▸ **Short exercise A**
In the text on delivery terms below, which organization draws up and administers Incoterms®?
▸ **Short exercise B**
Write the next part of the text on delivery terms below, starting after its last sentence.
══ Excerpted text
At KGH, we know from experience that many companies may not be aware of or do not consider the details in the delivery terms they use, and the consequences this could have for their business. For many companies, the delivery terms appear as 3-letter codes followed by location, address, etc. If you are unsure of the meaning of these codes, unwanted liabilities and/or unwanted costs may arise in certain situations. Here are some tips on important items to consider when negotiating terms of delivery.  

What are terms of delivery?

Incoterms® or “International Commercial Terms” are a set of global rules governing the terms of delivery between buyers and sellers of goods, i.e. which of the two parties bears the costs and liabilities (risk) while the goods are being transported.

Incoterms® are drawn up and administered by ICC (International Chamber of Commerce), and the rules are renewed every ten years. The rules were last updated in 2010, and the next update will take place in 2020.

What terms of delivery to be used is determined/agreed on between buyers and sellers. The transporter is not a party in this context, and only acts on behalf of either the buyer or the seller.

Are you aware of the costs and risks inherent in the delivery terms you use?

By visualising the delivery terms available under Incoterms® 2010 on a scale where the codes EXW (Ex Works) and DDP (Delivered Duty Paid) represent the two extremes, it is possible to obtain a good overview of what costs and liabilities apply to buyers and sellers under each particular code.
════
══ Supplied material
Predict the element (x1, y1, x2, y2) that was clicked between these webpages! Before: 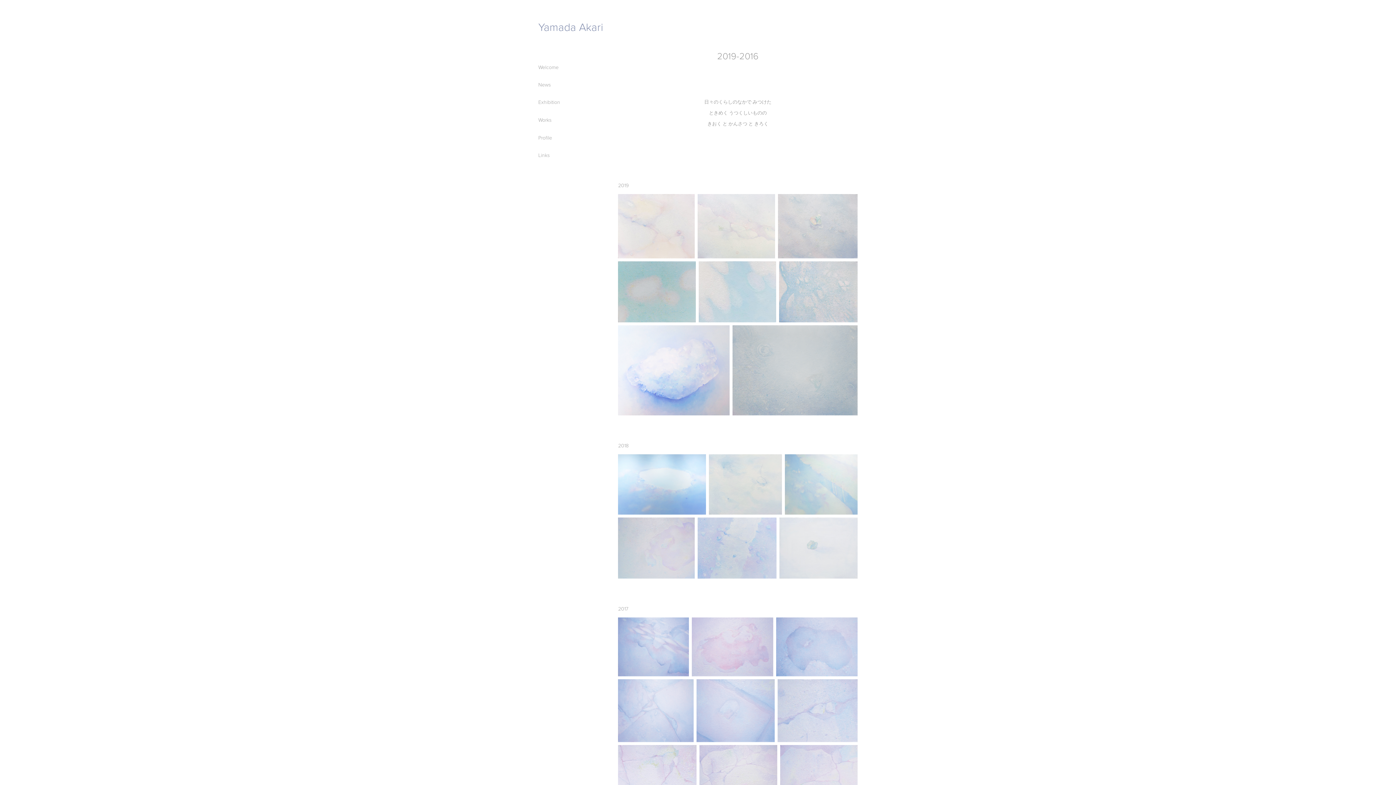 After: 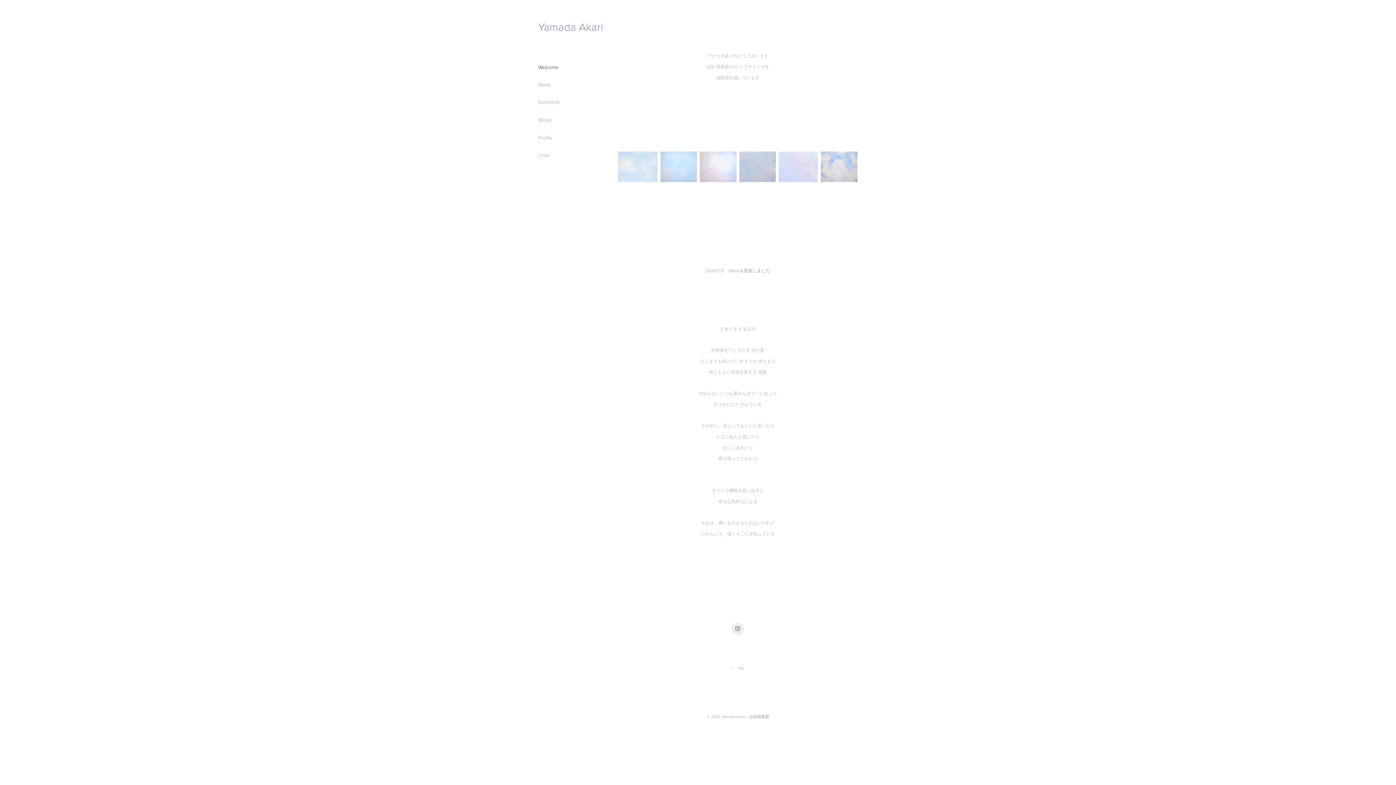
════
▸ **Task answer A**
ICC, the International Chamber of Commerce.

▸ **Task answer B**
You will find the KGH overview of the terms of delivery at the end of this article.

However, although an overview is useful it is not sufficient − you also need to know what the individual costs and liabilities involve and mean in practice. For example, by choosing EXW as delivery terms, you should, as the buyer, be aware of the customs and export rules that apply in the country of purchase for the goods you have bought. By using this EXW as delivery terms, it is the buyer’s responsibility to ensure that the goods are declared for export in accordance with the rules that apply in the country in question, and the buyer also bears all related costs.

If, for example, you use the delivery terms CPT (Carriage Paid To..) or CIP (Carriage and Insurance Paid to..), the seller bears the costs for transport to the named destination agreed between the Parties. However, as the buyer, it is essential to be aware that if the goods are damaged during transport when using these delivery terms, the risk is borne by the buyer.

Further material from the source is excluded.